### INSTRUCTIONS
A. In the furnace noise text, answer:
(i) What blower sound points to insufficient return air?
(ii) What should you check first if the pressure difference is high?
(iii) What material are magic eraser sponges made of?
B. Continue the furnace noise text from its last sentence.

### SELECTED TEXT

>>>>>

We could not believe that this was a new heating system. It was so loud,
especially in the rooms next to the furnace room.
I googled "loud air furnace", "furnace blower sound" and other terms
to see what other people are saying and it seem that nobody had a good
solution to completely get rid of the blower noise.
Adding more return air ducts
If you hear a high frequency whistle tone from your blower that goes away
when you open the blower air filter door then that is an indication
of insufficient return air. A stronger blower wants to move more air
and to do this is needs to suck-in more air. If it can only do this
by generating a stronger vacuum on the air intake side then this can make
the blower noisy. The blower should just push the air through the system
is should not need to generate a vacuum on the intake side or high pressure
on the blower output side.
It's a duct dimensioning problem if the pressure difference is high.
So check first for obstructed or too small air ducts especially return air ducts. If you are sure that those are good then proceed further.
Building an air furnace sound insulation
Magic eraser sponges are made of an open cell melamine foam.

<<<<<

### MATERIAL

>>>>>

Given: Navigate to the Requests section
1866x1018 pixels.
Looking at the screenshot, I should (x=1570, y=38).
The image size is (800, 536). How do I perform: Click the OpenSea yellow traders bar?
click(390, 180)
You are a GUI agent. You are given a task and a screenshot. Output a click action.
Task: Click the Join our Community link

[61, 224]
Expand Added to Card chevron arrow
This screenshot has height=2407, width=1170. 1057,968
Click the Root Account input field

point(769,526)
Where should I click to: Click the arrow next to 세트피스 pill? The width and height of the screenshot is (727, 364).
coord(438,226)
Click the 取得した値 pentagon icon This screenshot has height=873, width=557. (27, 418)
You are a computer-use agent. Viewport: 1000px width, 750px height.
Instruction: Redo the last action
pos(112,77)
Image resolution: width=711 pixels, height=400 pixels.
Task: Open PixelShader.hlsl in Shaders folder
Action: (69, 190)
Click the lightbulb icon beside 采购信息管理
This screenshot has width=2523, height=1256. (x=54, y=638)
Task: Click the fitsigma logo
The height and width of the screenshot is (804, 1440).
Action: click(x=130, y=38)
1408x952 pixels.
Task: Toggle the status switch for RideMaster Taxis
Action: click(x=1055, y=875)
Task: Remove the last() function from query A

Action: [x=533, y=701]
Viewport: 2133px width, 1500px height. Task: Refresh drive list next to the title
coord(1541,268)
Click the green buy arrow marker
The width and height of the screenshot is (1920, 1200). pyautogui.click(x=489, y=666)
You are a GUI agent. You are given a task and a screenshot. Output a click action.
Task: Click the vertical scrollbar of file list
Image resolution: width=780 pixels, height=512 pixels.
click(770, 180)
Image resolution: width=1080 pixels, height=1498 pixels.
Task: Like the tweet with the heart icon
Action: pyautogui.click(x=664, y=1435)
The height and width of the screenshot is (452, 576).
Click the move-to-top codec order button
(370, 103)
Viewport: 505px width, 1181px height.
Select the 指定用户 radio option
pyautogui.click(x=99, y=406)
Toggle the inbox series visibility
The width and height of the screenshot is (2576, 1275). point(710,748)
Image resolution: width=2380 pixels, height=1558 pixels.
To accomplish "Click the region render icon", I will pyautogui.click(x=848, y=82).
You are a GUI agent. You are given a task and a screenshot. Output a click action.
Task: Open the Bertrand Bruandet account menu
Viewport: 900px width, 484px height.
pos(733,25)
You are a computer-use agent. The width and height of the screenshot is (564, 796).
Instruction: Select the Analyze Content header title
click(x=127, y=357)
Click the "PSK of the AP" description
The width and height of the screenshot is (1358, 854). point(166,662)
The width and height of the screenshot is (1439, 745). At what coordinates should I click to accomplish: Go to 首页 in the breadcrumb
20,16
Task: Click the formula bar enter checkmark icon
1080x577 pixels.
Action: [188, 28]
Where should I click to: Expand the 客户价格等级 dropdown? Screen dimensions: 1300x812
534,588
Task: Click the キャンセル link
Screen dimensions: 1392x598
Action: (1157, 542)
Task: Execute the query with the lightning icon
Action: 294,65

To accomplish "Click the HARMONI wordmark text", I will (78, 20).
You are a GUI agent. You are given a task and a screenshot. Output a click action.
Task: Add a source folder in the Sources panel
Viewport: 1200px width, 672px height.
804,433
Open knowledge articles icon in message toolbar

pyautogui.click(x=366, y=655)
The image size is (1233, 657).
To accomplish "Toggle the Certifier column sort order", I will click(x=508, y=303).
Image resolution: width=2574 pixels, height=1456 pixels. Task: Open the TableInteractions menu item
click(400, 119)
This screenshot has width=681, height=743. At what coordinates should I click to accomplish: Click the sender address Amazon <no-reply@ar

<<<<<

### EXPECTED ANSWERS
A.
(i) A high-frequency whistle that goes away when the blower air filter door is opened.
(ii) Whether the air ducts, especially the return air ducts, are obstructed or too small.
(iii) An open-cell melamine foam.

B.
Melamine foam is very heat resistant and does not burn.
It was originally designed to be used as an acousting foam for
sound damping purposes and people discovered only later its cleaning properties.
open cell melamine foam aka magic eraser spong
My idea was to install that foam inside the furance right next to the blower
intake. For this I made a sandwich out of a galvanized steel sheet
the foam and a wire mesh. The wire mesh would be connected with
steel wires to the steel sheet and secure the foam such that it could not be
sucked into the blower.
It worked very well and reduced the blower noise significantly. Here is how
to do it.
I started with the galvanized steel sheet and I cut a piece large enough
to cover a wall of the furnace blower chamber.
A rol of thin galvanized steel
galvanized steel sheet cut to the right size
I "painted" one side of the steel sheet with contact glue and stuck
enough magic eraser foam pieces to the sheet to cover it. I used the extra
strong version of magic eraser foam because it is more dense and has a lower profile.
magic eraser sponge as acoustic foam glued to the steel sheet
I was afraid that some foam might loosen eventually and then get sucked
into the blower. To make it extra save I put a piece of chicken wire
on top of the foam and then I drilled some holes throug the sponge and the
steel sheet. I used then steel wire to connect the chicken wire to the
steel sheet on the back. It made a very strong sound absorbing sandwich
which I screewd to the side wall of the furnace blower chamber.
A much more silent hot air furnace
This is a view of the open furnace blower chamber and the sound damping
sandwich out of melamine foam is installed right next to the blower.
Sound damping melamine installed right besides the blower in the furnace
This had a noticeable sound reduction effect since it cuts the noise
right where it originates.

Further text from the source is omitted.